(Québec et Ottawa) L’entente Québec-Ottawa accordant une voix au Québec dans la nomination du successeur du juge Clément Gascon à la Cour suprême « n’est pas idéale », mais constitue néanmoins « un premier pas », soutient le premier ministre François Legault.

Comme Justin Trudeau, il a signé cette entente lundi sans qu’il y ait eu d’annonce. Il nie que l’absence d’une annonce conjointe soit une preuve de plus des frictions entre les deux ordres de gouvernement.

Selon l’entente, le comité indépendant du fédéral chargé de recommander une courte liste de candidats sera composé de huit membres, dont cinq proviennent du Québec. Le gouvernement québécois nomme deux de ces membres : la vice-rectrice de l’Université Laval, Eugénie Brouillet, et le professeur au Département de sociologie de l’UQAM, Joseph Yvon Thériault. Québec pourra signifier sa ou ses préférences parmi les noms retenus par ce comité, alors qu’Ottawa conserve sa prérogative dans la décision finale. Cette entente ne prévaut toutefois que pour la nomination du successeur de M. Gascon, qui quittera la Cour suprême le 15 septembre.

Lors d’une mêlée de presse, François Legault a rappelé que son engagement électoral, contenu dans son plan nationaliste, prévoit plutôt la mise en place d’un comité formé par le gouvernement du Québec qui sélectionnerait trois candidatures. Les noms seraient soumis à l’Assemblée nationale pour approbation. La liste serait transmise ensuite à Ottawa pour qu’il fasse un choix.

Dans ce contexte, « ce n’est pas idéal comme entente. C’est un premier pas », a-t-il soutenu. « On voulait être capable […] de soumettre des noms et que ce soit parmi ces noms que le fédéral choisit. Maintenant, on a une bonne étape de franchie, une étape importante où là, le Québec va participer dans un comité où on va nommer deux personnes. »

Pour la ministre de la Justice, Sonia LeBel, la promesse de la CAQ nécessiterait ultimement une modification constitutionnelle.
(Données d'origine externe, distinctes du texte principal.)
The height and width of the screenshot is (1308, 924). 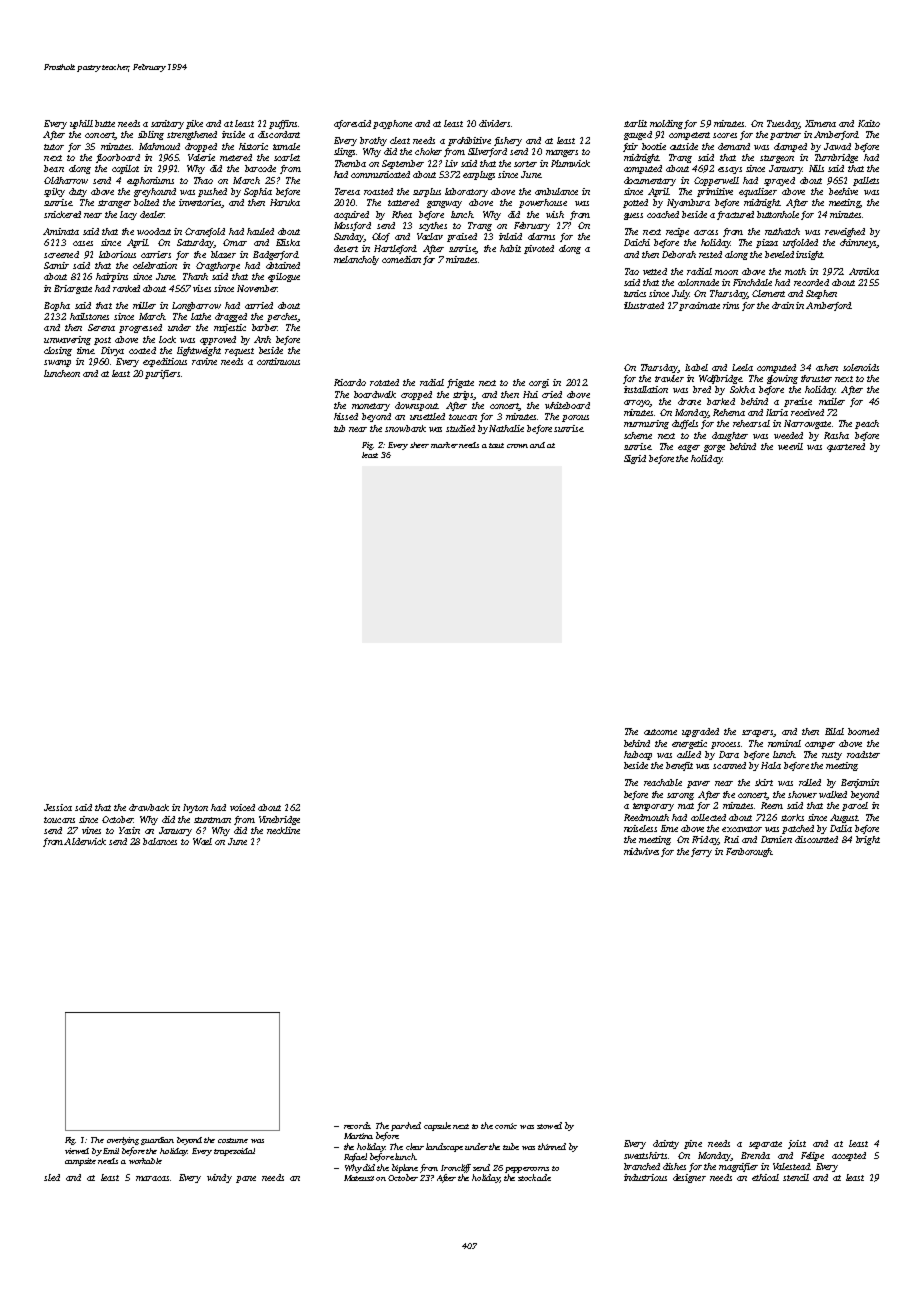 What do you see at coordinates (77, 1151) in the screenshot?
I see `viewed` at bounding box center [77, 1151].
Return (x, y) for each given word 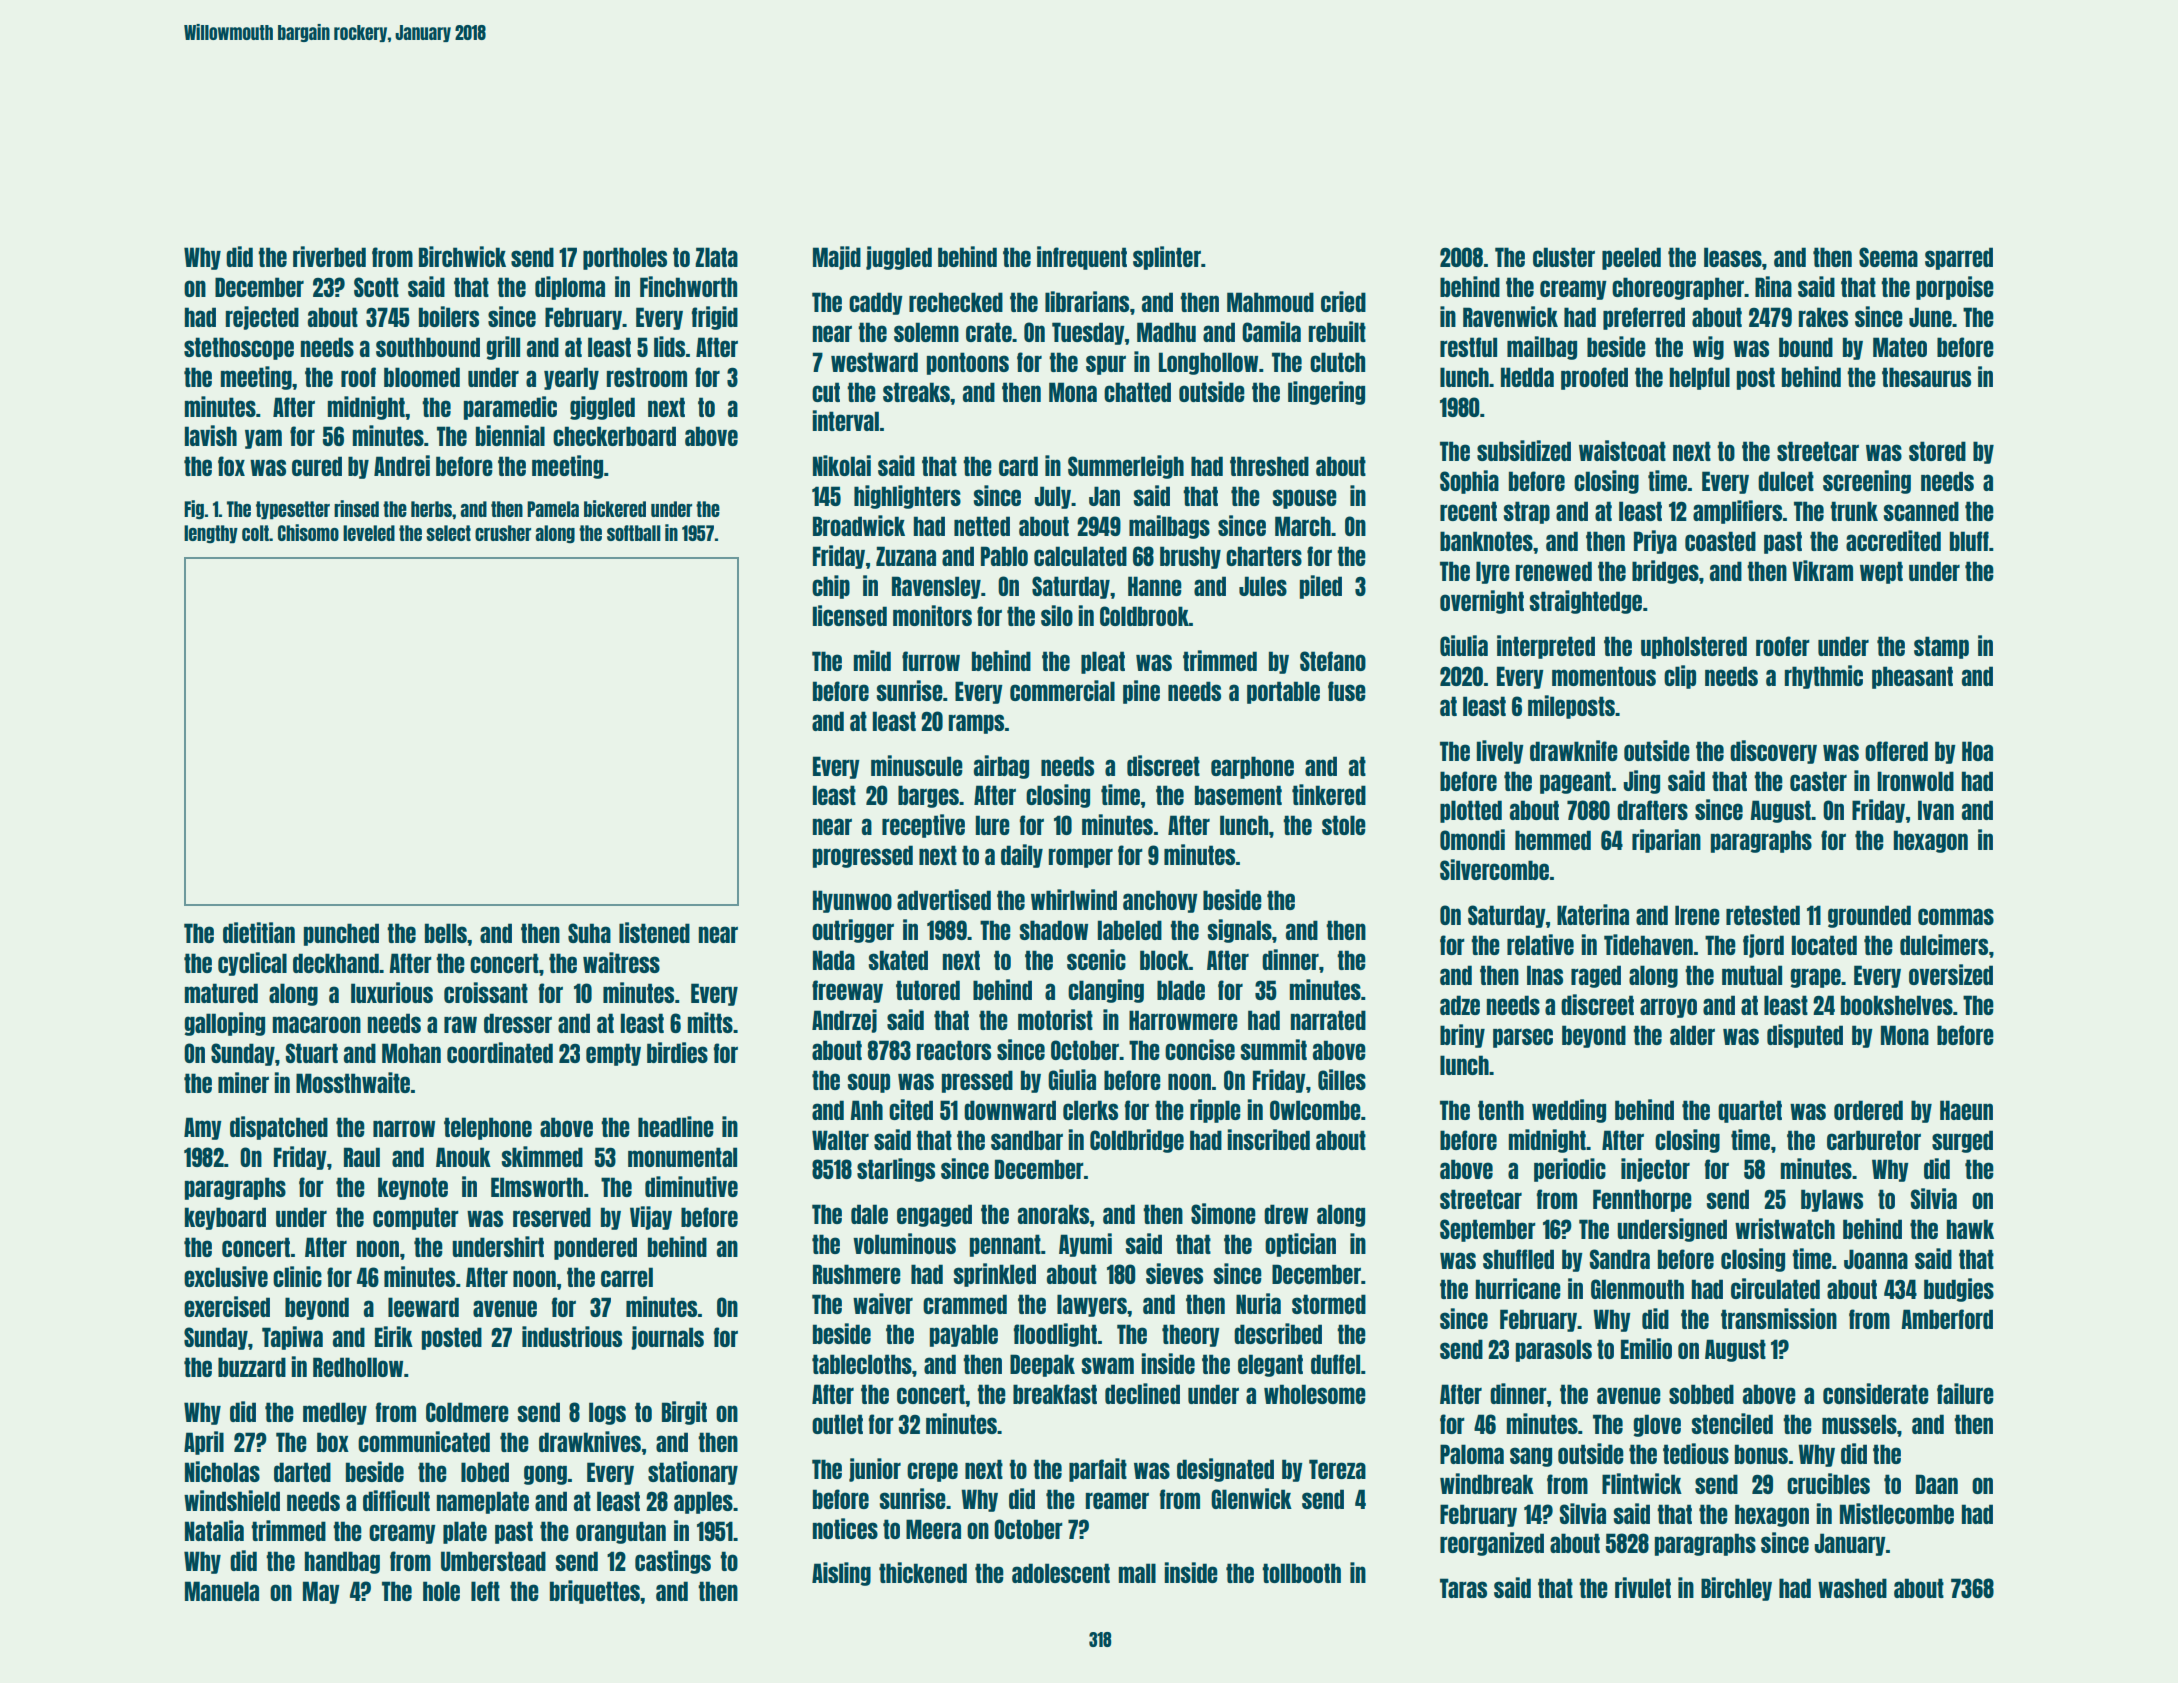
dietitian (259, 932)
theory (1191, 1335)
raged (1596, 976)
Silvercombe (1494, 869)
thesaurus (1926, 377)
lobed (485, 1472)
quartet (1750, 1111)
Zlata (716, 257)
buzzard (252, 1367)
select (448, 533)
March (1303, 526)
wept (1881, 572)
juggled (899, 258)
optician (1300, 1245)
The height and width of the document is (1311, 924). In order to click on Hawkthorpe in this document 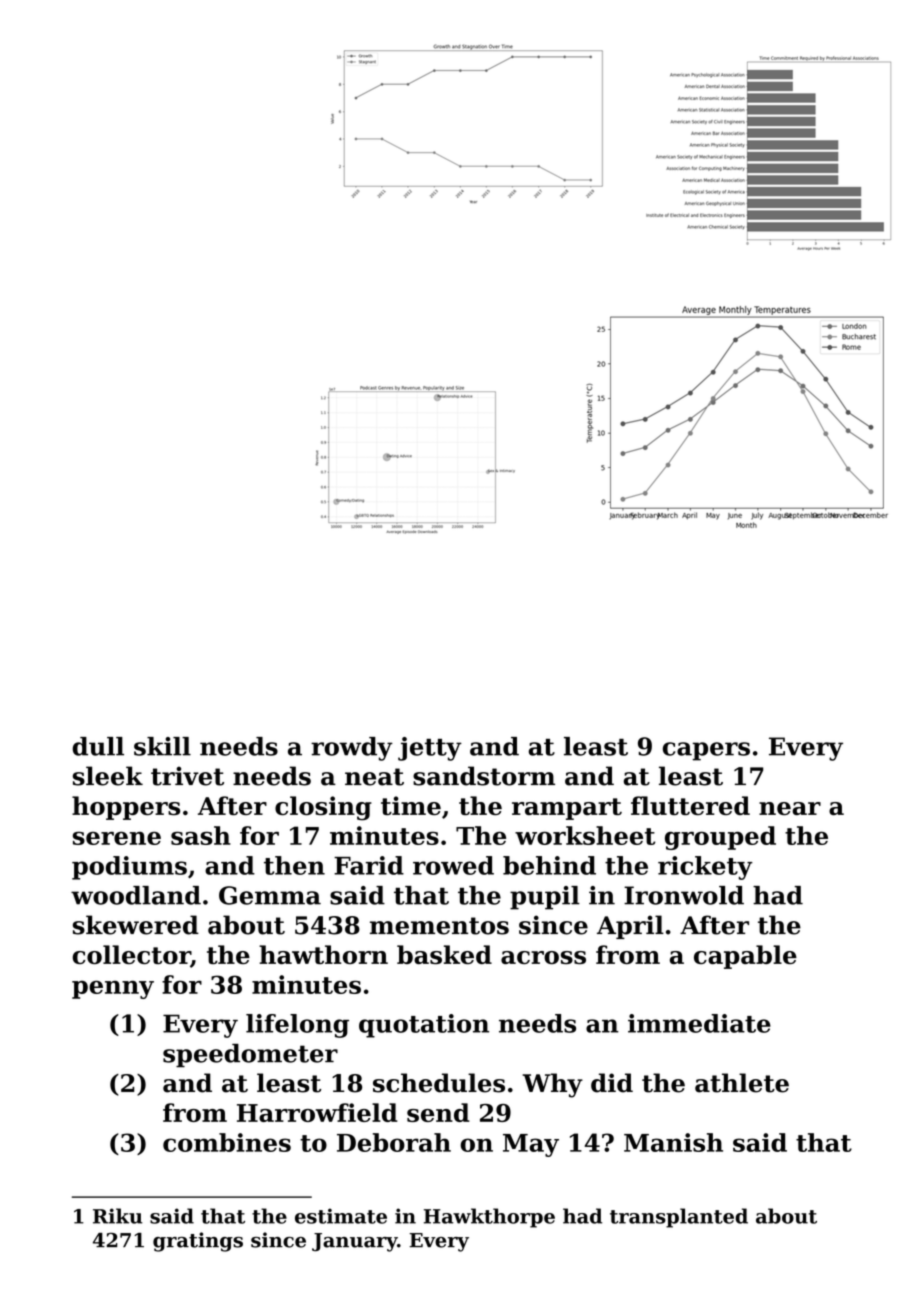, I will do `click(489, 1218)`.
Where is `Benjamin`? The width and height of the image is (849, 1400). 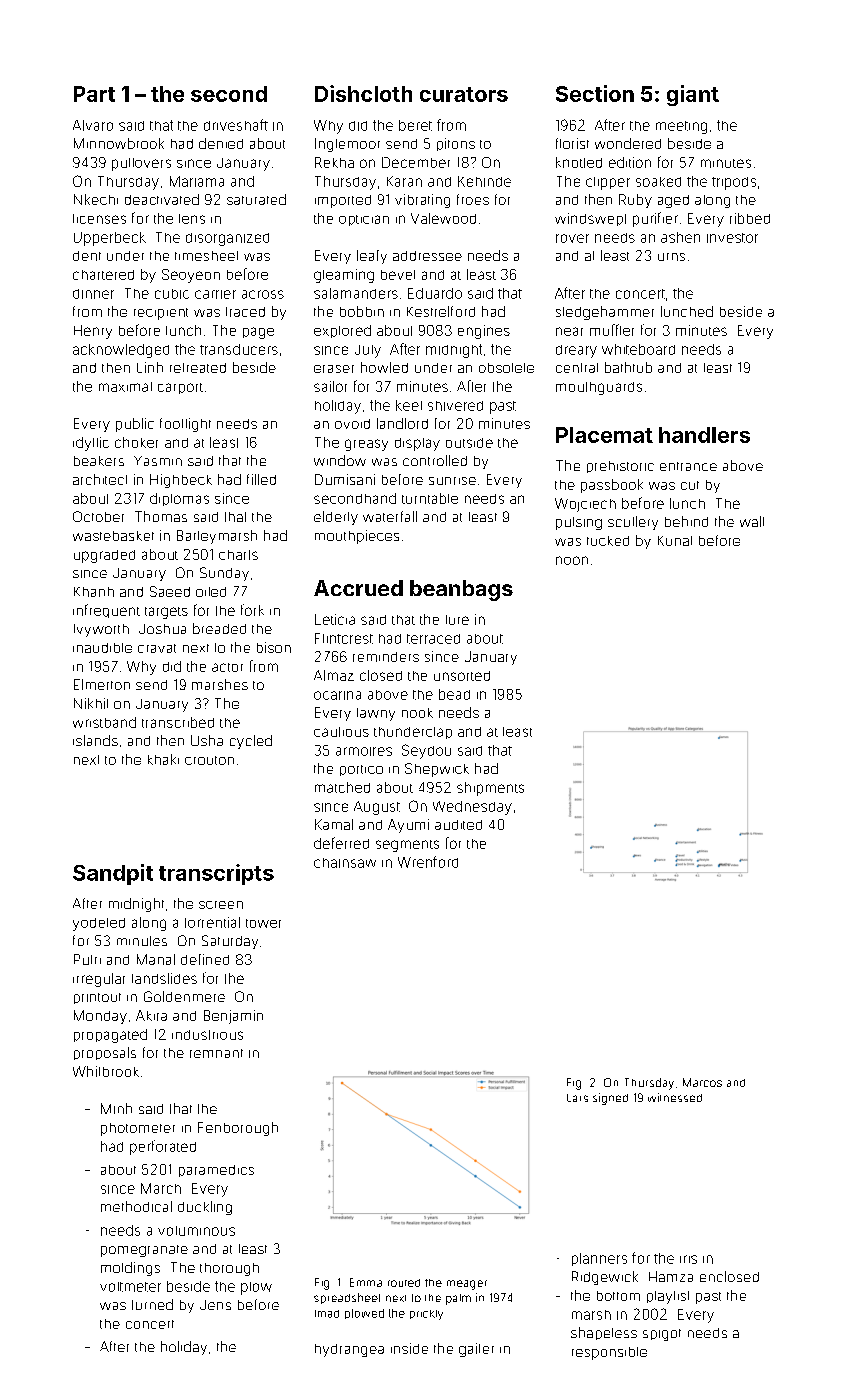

Le dépôt d’un projet de loi en vue de réaliser cet engagement n’est donc pas sur l’écran radar du gouvernement « à court terme ».

« Soyons optimistes », a répondu François Legault lorsqu’on a lui a demandé s’il croit possible d’arriver à modifier la Constitution pour que sa promesse se concrétise. « On a devant nous des années qui s’en viennent, et j’ai confiance qu’on va faire des gains avec le fédéral. »

Sonia LeBel a quant à elle parlé d’une « entente historique », « un précédent » que le gouvernement du Québec cherchera à « rendre pérenne » en vue de prochaines nominations. Il y a trois sièges réservés au Québec parmi les juges de la Cour suprême.

Une entente « pour durer », espère Lametti

Sur l’autre colline, son homologue fédéral David Lametti a également parlé d’un jalon de l’« histoire » dans les relations Ottawa-Québec. Et lui aussi espère que l’entente est là « pour durer » ; qu’elle servira de canevas pour les prochaines nominations.

Il a convenu qu’il serait impossible de savoir si les ministres ont proposé la même candidature, ou encore sur laquelle le premier ministre canadien décide finalement de jeter son dévolu.

L’accord a été conclu alors que Justin Trudeau s’apprête à nommer un magistrat pour combler le siège que laissera vacant le juge Clément Gascon. Ce dernier a causé une frousse mercredi passé en disparaissant de façon inexpliquée pendant quelques heures.

Le magistrat âgé de 58 ans a levé le voile sur la dépression dont il souffre depuis plus d’une vingtaine d’années, attribuant à une crise de panique cette disparition « inédite et inhabituelle » dans un communiqué publié mardi, qui lui a valu une vague d’appuis.

Le ministre Lametti s’est dit « très fier » que le juge ait eu le « courage » de se livrer ainsi, assurant avoir pleine confiance en lui. « La dépression, c’est quelque chose que beaucoup de monde vit », a-t-il commenté en mêlée de presse au parlement.

La date du départ du magistrat québécois a été fixée le 15 septembre prochain. Comme le permet la Loi sur les juges, il peut demeurer en poste jusqu’à six mois après cette date pour rédiger des jugements sur des causes qu’il a entendues.

Au bureau du premier ministre Trudeau, on a l’intention de le remplacer bien avant la tenue du scrutin.